Commitlog Size and Write Activity: Determine the size of the commitlog directory and assess write activity on the database in terms of size and frequency.
Configuration File: Provide configuration files from all nodes or confirm if configurations are identical across all nodes.
Performance Metrics: Gather performance metrics such as memory usage for all Cassandra nodes.
Log Purge Process: Investigate if any log purge process is currently running on the system.
Memtable Cleanup Threshold: Verify and calculate memtable_cleanup_threshold values, ensuring alignment with recommended settings.
Java Version: Confirm the Java version used by Cassandra nodes and ensure it’s a 64-bit installation to avoid potential issues.
Additional Insights: Share relevant Stack Overflow threads and Jira issues, such as those related to growing commit logs for further insights.
Step 2: Deeper Investigation

For further investigation, we had a meeting with our experts where we covered the main topics about why commit logs fill up frequently to find a workaround, analyzed the commit logs to understand why hints were not getting cleaned up, and decided to request the files from the client to analyze the issue.

Solution:

After the investigation, our experts suggested the next solution

Throttle-down the write load: An easy way to do this, is to put an event streamer/message broker (like Pulsar or Kafka) in-between the writing application and the cluster. Then, build a consumer to grab the messages and write them into Cassandra
Adjusting memtable_flush_writers: Initially, we can try to increase the parameter memtable_flush_writers to something <= number of cores(8). This will cause a reduction in the memtable_cleanup_threshold ratio which means as per the comment in the cassandra.yaml(smaller mct will mean smaller flushes and hence more compaction, which means data will be flushed more frequently)

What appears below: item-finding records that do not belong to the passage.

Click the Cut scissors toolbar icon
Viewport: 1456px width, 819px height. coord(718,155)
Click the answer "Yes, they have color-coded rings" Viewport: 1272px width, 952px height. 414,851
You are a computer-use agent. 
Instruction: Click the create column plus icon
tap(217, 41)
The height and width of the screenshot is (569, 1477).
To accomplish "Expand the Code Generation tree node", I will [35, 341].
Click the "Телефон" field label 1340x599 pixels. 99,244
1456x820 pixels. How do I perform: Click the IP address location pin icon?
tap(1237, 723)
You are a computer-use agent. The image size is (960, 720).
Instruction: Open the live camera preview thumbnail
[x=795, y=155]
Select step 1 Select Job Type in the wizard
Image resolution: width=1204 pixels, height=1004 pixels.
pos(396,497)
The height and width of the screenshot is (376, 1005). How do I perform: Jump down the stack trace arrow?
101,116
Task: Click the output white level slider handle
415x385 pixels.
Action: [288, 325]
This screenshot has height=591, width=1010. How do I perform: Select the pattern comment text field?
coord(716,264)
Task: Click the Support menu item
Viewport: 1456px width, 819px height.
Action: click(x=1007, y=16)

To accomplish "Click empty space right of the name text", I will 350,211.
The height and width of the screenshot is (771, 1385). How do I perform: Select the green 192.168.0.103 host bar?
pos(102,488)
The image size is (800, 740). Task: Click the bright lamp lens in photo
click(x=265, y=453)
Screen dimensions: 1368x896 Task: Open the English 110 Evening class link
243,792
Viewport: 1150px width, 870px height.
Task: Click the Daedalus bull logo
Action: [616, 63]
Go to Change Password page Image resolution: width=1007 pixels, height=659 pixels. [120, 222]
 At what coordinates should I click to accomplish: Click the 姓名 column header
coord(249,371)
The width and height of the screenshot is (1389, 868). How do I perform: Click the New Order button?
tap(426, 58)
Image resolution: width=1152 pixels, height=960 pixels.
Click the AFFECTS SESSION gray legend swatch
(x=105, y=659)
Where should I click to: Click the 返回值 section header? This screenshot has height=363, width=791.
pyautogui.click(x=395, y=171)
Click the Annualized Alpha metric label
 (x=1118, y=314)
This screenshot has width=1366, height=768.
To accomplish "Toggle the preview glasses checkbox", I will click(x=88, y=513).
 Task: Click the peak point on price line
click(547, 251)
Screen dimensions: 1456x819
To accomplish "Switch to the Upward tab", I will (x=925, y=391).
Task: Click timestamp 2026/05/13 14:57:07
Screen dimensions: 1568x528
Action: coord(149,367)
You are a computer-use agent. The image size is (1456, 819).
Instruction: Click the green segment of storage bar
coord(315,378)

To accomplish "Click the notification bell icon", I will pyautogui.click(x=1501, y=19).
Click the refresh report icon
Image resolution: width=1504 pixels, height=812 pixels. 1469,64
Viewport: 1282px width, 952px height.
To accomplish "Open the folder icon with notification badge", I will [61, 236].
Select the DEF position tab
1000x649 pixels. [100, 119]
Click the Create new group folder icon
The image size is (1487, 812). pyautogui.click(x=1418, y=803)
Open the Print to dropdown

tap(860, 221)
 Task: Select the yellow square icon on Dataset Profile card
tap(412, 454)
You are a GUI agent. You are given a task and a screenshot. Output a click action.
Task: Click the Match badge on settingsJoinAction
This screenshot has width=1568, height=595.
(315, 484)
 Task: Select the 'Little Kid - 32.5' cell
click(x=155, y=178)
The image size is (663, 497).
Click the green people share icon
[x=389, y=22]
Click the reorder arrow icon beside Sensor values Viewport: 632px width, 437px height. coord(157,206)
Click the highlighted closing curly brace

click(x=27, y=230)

The formula is: memtable_cleanup_threshold = 1 / (memtable_flush_writers + 1).

We can try setting the memtable_flush_writers = 6 and observe the performance. If things don’t improve then try with:

memtable_flush_writers = 8 again and observe for some time. Keep track of CPU usage of all the nodes as well.

Adjust memtable_flush_writers in the cassandra.yaml file (requires a restart of all nodes).

Conclusion:

The Cassandra cluster faced issues with accumulating commit logs, causing filesystem congestion and database crashes across all nodes.

We did the initial investigation steps for troubleshooting a Cassandra database issue, including gathering hardware specifications, checking disk space and system logs, assessing commit log size, verifying configuration files and performance metrics, and confirming the Java version. Additionally, it mentions deeper investigation involving discussions with experts to address commit log filling and hint cleanup issues, and requesting files from the client for further analysis.

Proposed solutions include throttling down the write load by introducing an intermediary message broker, like Pulsar or Kafka, and adjusting the memtable_flush_writers parameter in the cassandra.yaml file to manage flushes and compaction effectively. Testing and monitoring are recommended before final adjustments, which may require restarting all nodes.